Rationale: It has become apparent that most individuals with type 1 diabetes
mellitus (T1D) have some remaining β-cell function. Individuals with T1D and a
preserved β-cell function have a lower risk of hypoglycemia and diabetic
complications. The factors regulating residual β-cell function are unknown. A
likely mechanism leading to β-cell preservation is regulation of immunological
tone by the gut microbiome. Recently we published in a small pilot cohort
(GUTDM1, METC 2020_105) that residual β-cell function is linked to better
glycemic control (time in range) and linked to specific gut microbiota
composition. Since this cohort was too small to also show a link with presence
of diabetes complications and recruit enough individuals with preserved β-cell
function for confirmatory intervention trials to increase β-cell function, we
will now aim to recruit a larger follow-up cohort to a) investigate whether
residual β-cell function is associated with gut microbiome composition and
circulating immune cell counts in individuals with T1D from the new Diabeter
Center Amsterdam and b) identify 500 potential eligible individuals with
preserved β-cell function.

Objective: 1. To investigate whether T1D individuals with preserved β-cell
function exhibit a distinct gut microbial and circulating immune cell
signature, leading to a reduced incidence of diabetes complications (CVD,
nephropathy, neuropathy, and retinopathy).
2. Identify individuals with preserved β-cell function for diagnostics as well
as future intervention studies to increase β-cell function.
Study design: 10-year longitudinal observational cohort study

a 10 year multicenter logitudinal cohort study

Nature and extent of the burden and risks associated with participation,
benefit and group relatedness: This study is considered a low-risk study.

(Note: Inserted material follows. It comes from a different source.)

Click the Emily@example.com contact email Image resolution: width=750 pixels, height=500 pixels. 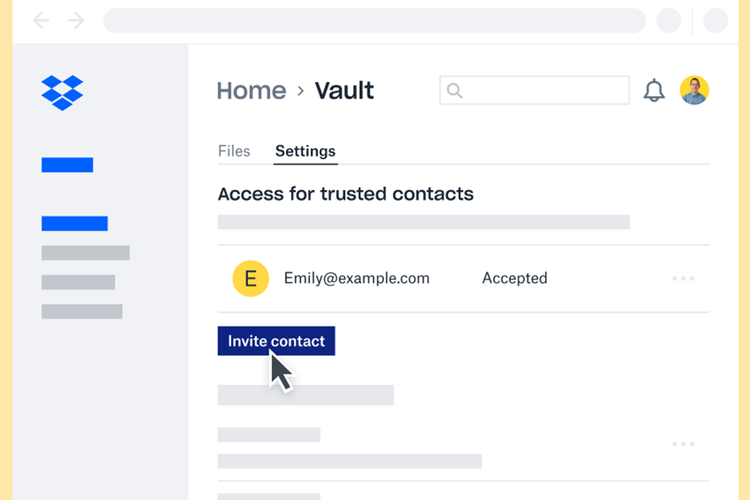coord(356,278)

The
patient will complete several questionnaires, keep track of a food diary and
collect urine and feces prior to the study visit. At the study visit we will
require a fasted plasma sample, this will slightly increase the chances of a
hypoglycemic episode, largely mitigated because all participants carry a
continues glucose monitor. Additionally, we will calculate BMI, waist
circumference, liver stiffness and measure blood pressure. The questionnaires
inquire about the burden of diabetic complications, socio-economic status and
financial literacy, abdominal complaints and hypoglycemic episodes and
comorbidities associated with diabetes. We argue that the risk and discomfort
associated with this study is similar to the yearly diabetes check-up and
justified in light of the potentially profound insights and novel treatments to
be gained by studying the impact of the gut microbiome on residual β-cell
function in T1D.